Long-term dynamics of organic matter and elements exported as coarse particulates from two Caribbean montane watersheds

In heterotrophic streams the retention and export of coarse particulate organic matter and associated elements are fundamental biogeochemical processes that influence water quality, food webs and the structural complexity of forested headwater streams. Nevertheless, few studies have documented the quantity and quality of exported organic matter over multiple years and under a range of conditions that includes both droughts and hurricanes. This study quantifies the export of coarse particulate organic matter (CPOM, > 12.7 mm), over 18 y in two headwater streams in north-east Puerto Rico. Daily exports ranged from 0 to over 170 g ha−1 d−1 and averaged 7.39 g ha−1 d−1, with similar amounts coming from leaves (3.5 g ha−1 d−1) and wood (3.2 g ha−1 d−1).
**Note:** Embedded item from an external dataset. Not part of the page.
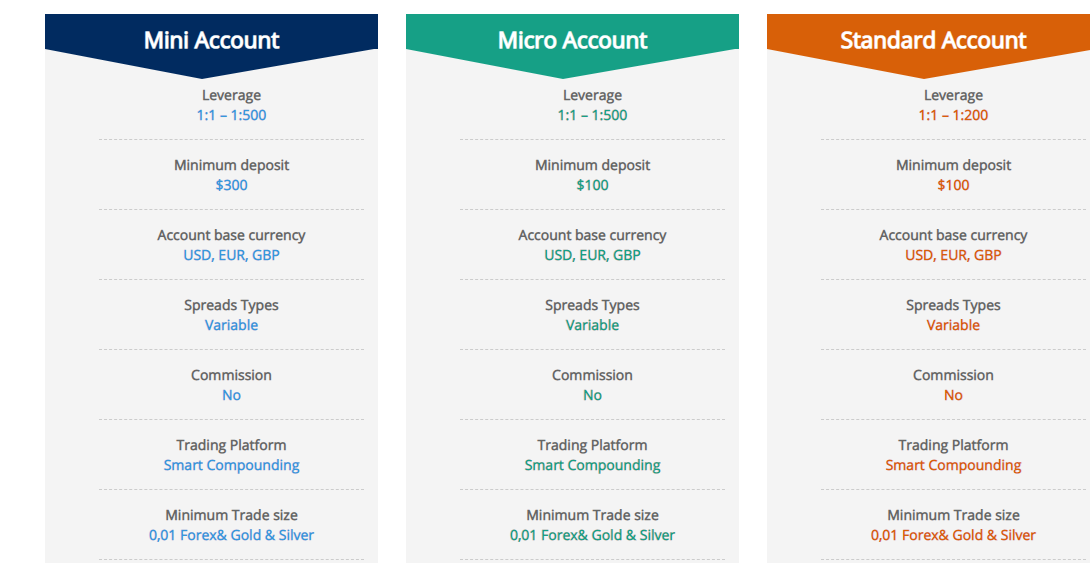Click the $300 minimum deposit amount
This screenshot has height=563, width=1090.
tap(231, 185)
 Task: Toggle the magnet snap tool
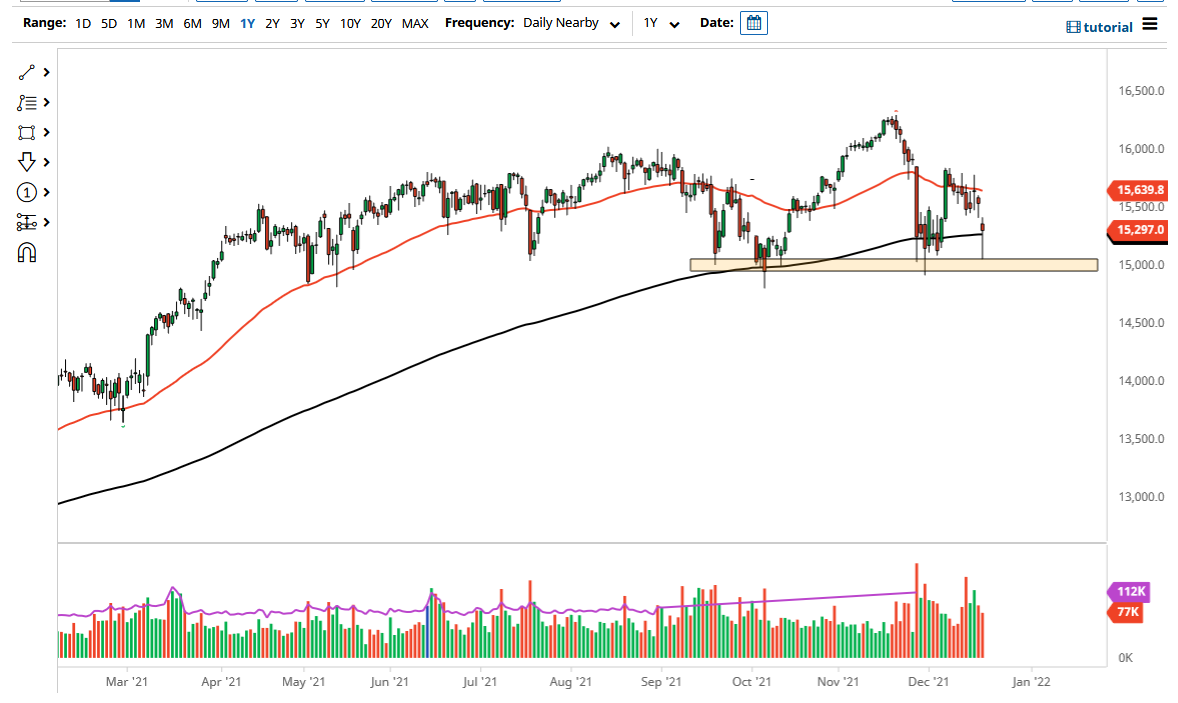[x=26, y=252]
Export of coarse particulate organic carbon was 3.0 g ha−1 d−1 which constitutes only 1.32% of carbon exports. Most litter falling into the streams was processed in place as only 2.3% of the leaf litter falling directly into these perennial channels was exported as CPOM. On average, 6 wk y−1 had no exports while events transporting more than 10 g ha−1 d−1 occurred every 2.8 mo. Instead of a single annual pulse as observed in deciduous systems, there were annual peaks in CPOM exports during May and September and less export during the drier period from December to February. Ratios of C:N in the exported material were highest in the driest month and lowest during rainy months, while leaf fluxes for nitrogen, phosphorus and calcium were highest in rainy months and lowest during February. Although median daily exports and exports during low- and base-flow periods were similar before and after Hugo, after 16 y exports during moderate- and high-flow periods were still less than those in the 2 y prior to the hurricane. Our observations indicate a system with high rates of internal processing that quickly returns to median daily conditions following hurricanes but requires several decades for storm-flow exports to return to pre-disturbance conditions and indicates that the long-term pattern of CPOM export is associated with the level of maturity of watershed vegetation.